> [LISTING]:
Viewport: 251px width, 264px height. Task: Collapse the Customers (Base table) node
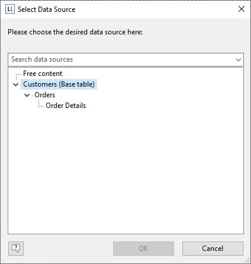(15, 85)
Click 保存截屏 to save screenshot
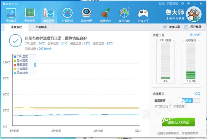The height and width of the screenshot is (139, 207). 193,27
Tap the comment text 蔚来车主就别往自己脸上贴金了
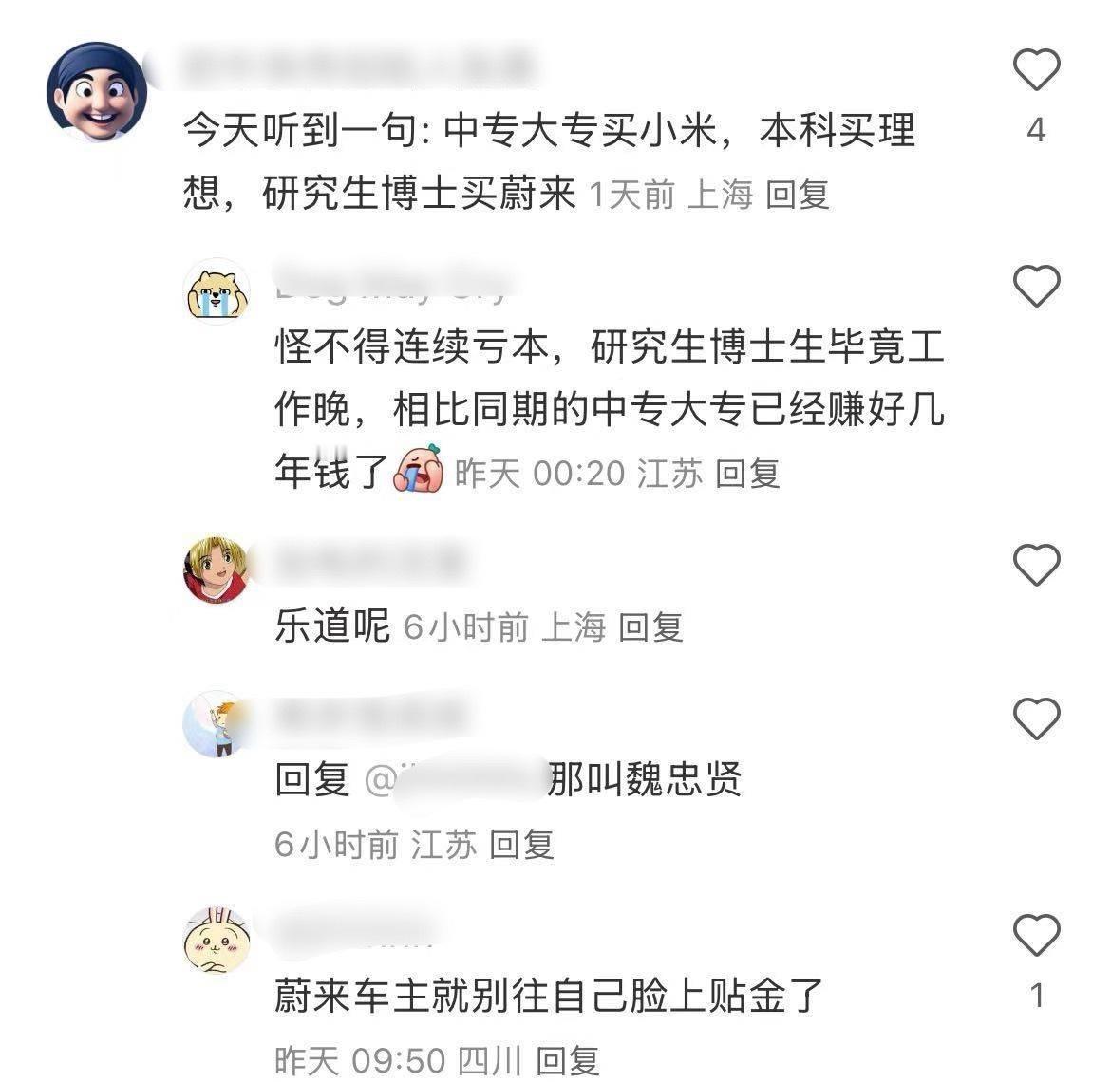 point(549,996)
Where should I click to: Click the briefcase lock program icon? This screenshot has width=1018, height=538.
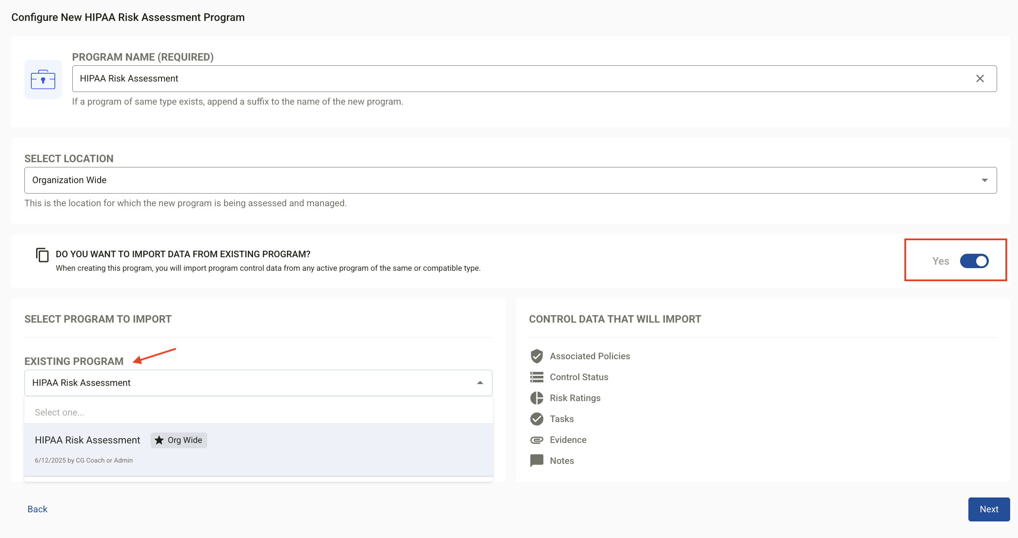pos(43,79)
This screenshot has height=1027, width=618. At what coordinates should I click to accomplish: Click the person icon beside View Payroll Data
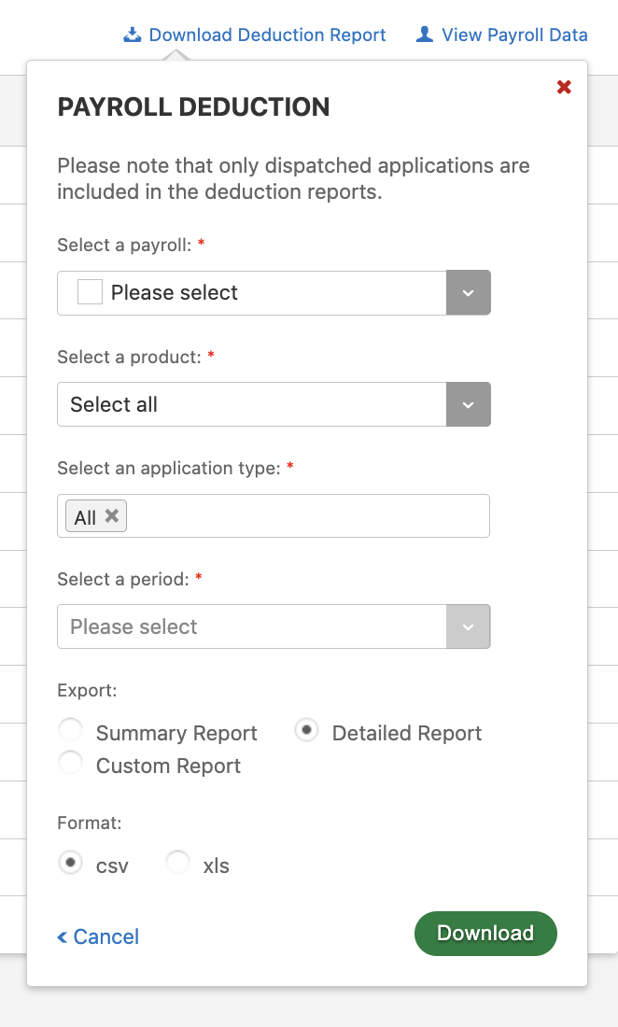(424, 34)
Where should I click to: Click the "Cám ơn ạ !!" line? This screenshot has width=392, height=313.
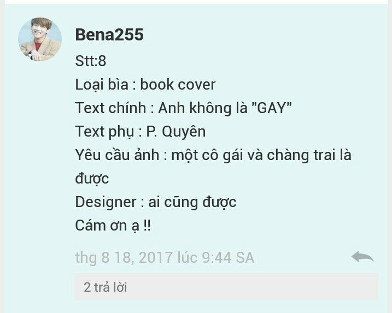click(113, 226)
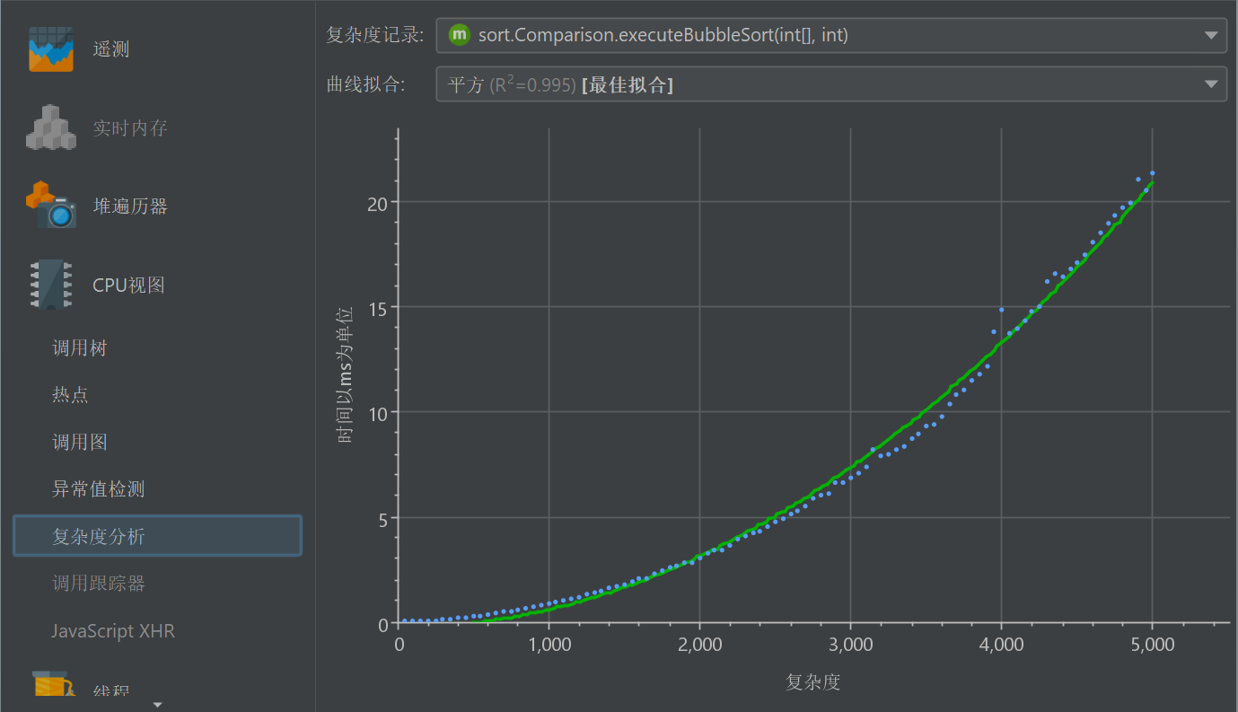Viewport: 1238px width, 712px height.
Task: Click the 复杂度 x-axis label
Action: click(x=812, y=682)
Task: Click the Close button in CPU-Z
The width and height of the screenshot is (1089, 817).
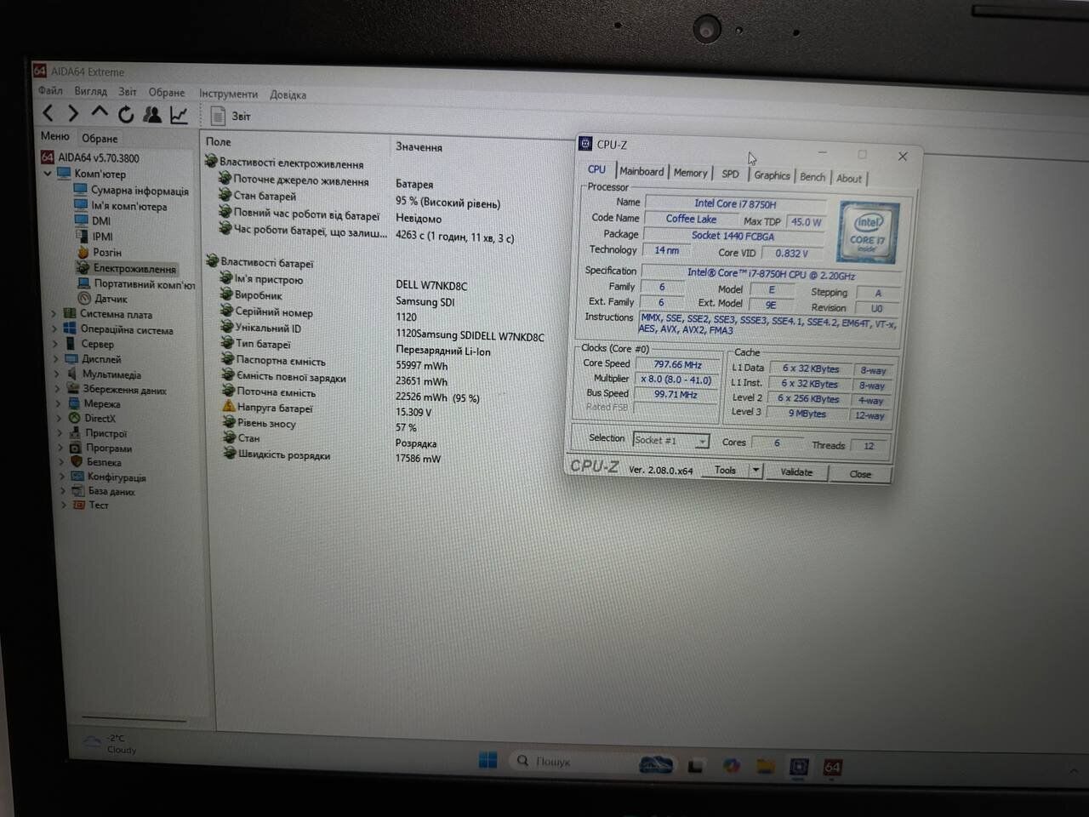Action: click(859, 474)
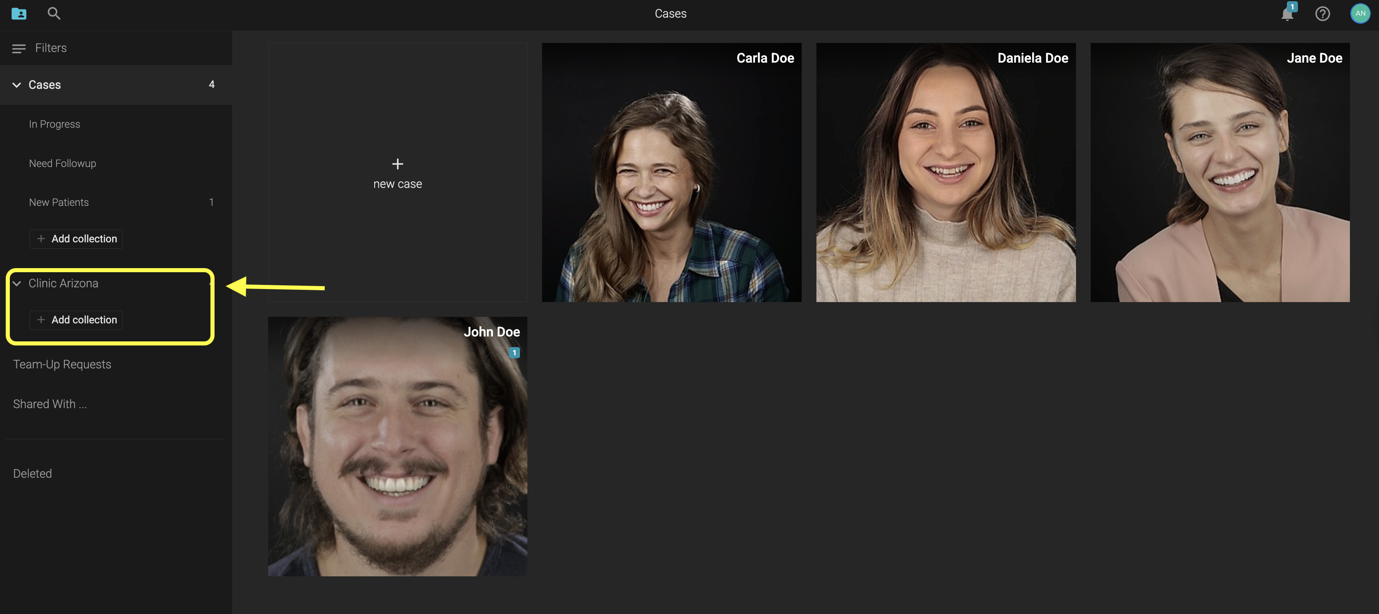Open the Shared With section

pos(50,404)
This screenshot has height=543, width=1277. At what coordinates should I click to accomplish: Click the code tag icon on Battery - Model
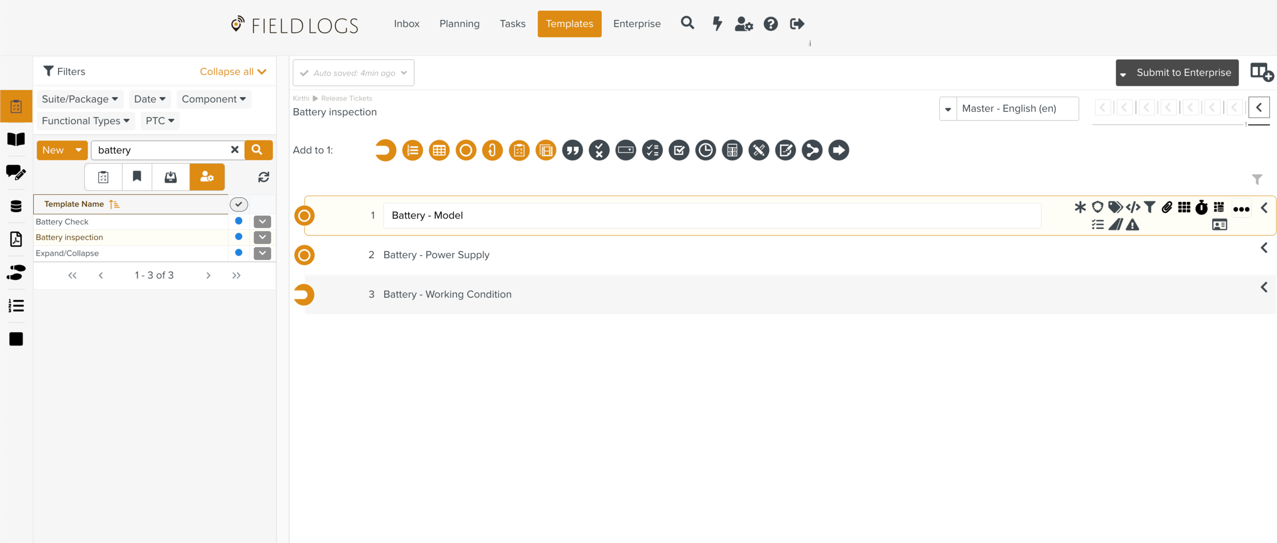pos(1132,207)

> [INSTRUCTIONS FOR THE TASK]: Rewrite all of the data above with "symbol" substituted for every "icon" and nothing else changed, leaving out the pictures.

> [EXERCISE SOLUTION]:
Viewport: 251px width, 264px height. Task: Collapse the Customers (Base table) node
(15, 85)
Click 保存截屏 to save screenshot
The height and width of the screenshot is (139, 207). 193,27
Tap the comment text 蔚来车主就别往自己脸上贴金了
 point(549,996)
Where should I click to: Click the briefcase lock program symbol? This screenshot has width=1018, height=538.
pos(43,79)
This screenshot has height=1027, width=618. At what coordinates should I click to accomplish: Click the person symbol beside View Payroll Data
(424, 34)
Where should I click to: Click the "Cám ơn ạ !!" line? This screenshot has width=392, height=313.
click(113, 226)
Viewport: 1238px width, 712px height.
Task: Click the 复杂度 x-axis label
Action: click(x=812, y=682)
Task: Click the Close button in CPU-Z
The width and height of the screenshot is (1089, 817).
Action: click(859, 474)
Open the Shared With section

pos(50,404)
This screenshot has height=543, width=1277. At what coordinates should I click to accomplish: Click the code tag symbol on Battery - Model
pos(1132,207)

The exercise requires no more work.